Ed McMahon and I first met when I was featured on the Johnny Carson Show after I won Miss Chinatown USA. I was dressed in a qi pao or cheongsam, which is a Mandarin gown, which after the Shanghainese got their hands on it, became a body-hugging number with high slits and high tight mandarin collar. You can't eat, sit or talk in it. If you do sit, the two super high side slits creep all the way up your thighs and settle at your hips. To make the gown look right, you must stand erect with shoulders and chest out. Men were undoubtedly behind the design of this "traditional" Chinese gown.

The dress I wore for taping at the Burbank studios was a silvery gold number that my mother and I designed and had made in Hong Kong. It didn't turn out exactly as we would have liked. The gold spangled trim looked a bit like a tacky Miami Beach palm tree during a monsoon. Nevertheless, my mother and my first foray into designing a beauty pageant dress would have to be surmounted, with….you guessed it….standing straight with shoulders back and chest out.
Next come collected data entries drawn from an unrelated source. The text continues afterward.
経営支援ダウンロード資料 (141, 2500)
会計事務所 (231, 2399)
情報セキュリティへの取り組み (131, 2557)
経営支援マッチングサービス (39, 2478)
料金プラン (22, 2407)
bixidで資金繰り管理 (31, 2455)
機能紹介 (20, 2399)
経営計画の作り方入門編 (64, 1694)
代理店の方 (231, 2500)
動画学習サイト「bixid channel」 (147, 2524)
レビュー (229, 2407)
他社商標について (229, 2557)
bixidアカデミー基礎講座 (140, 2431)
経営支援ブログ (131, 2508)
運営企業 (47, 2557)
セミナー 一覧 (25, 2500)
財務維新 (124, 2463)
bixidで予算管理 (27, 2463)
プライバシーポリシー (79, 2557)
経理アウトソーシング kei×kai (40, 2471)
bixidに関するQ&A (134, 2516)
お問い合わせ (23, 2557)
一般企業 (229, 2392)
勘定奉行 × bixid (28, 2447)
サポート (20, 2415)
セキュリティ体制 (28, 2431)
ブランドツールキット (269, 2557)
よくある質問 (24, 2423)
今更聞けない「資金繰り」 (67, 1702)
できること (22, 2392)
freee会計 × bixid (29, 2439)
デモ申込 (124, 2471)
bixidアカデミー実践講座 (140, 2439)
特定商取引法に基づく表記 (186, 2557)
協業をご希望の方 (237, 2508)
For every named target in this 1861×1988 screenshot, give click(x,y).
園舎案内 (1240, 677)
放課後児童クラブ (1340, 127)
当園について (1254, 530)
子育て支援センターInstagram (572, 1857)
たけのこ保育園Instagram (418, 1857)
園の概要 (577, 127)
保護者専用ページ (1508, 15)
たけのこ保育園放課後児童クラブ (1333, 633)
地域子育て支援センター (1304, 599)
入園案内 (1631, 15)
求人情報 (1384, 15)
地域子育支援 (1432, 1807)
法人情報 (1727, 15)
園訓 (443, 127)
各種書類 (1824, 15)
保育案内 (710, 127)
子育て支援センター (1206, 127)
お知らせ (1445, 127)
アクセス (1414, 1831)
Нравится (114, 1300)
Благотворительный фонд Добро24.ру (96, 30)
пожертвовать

When I was introduced and waved to the studio audience, mid-western born Johnny quipped, "We didn't have girls like that where I come from!" Then, Ed made that wonderfully famous chuckle.

Later, I went on to compete as the Spokesmodel contestant for the weekly TV show called "Star Search" where Ed was the Host. As Spokesmodels (this moniker was coined first here), we were allowed to select any gown we wanted to appear on the show. The racks were heavy with the finest, brightest, Vegas-esqe, Vargus-esque selections. There is something to be said for picking a gown that is too, too much. My competition grabbed the heaviest, most expensive and most elaborate beaded dress out of my grasp. I thought I had been had. But when she appeared on stage in it, she looked like a very full Christmas tree. The last dress hanging on the racks was this (relatively!) simple red dress that I ended up wearing when I won as Grand Champion. I called it my "Hyundai" dress. It cost about as much as a car and it also had to be returned.

Ed was generous with his time; he would laugh and talk with me and the other contestants back stage during the 6 weeks of filming Star Search. His wife and baby were beautiful and we all found him to be the sweetest man.  After I won the contest, he gave me a big bear hug and told me how proud he was. Flash forward to the Academy Awards when I saw him two years later, he told me that I was his favorite Spokesmodel. He might have told all the winners that. But he sure knew how to make someone feel special.

He died today at the age of 86 and I will always have the fondest memories of him.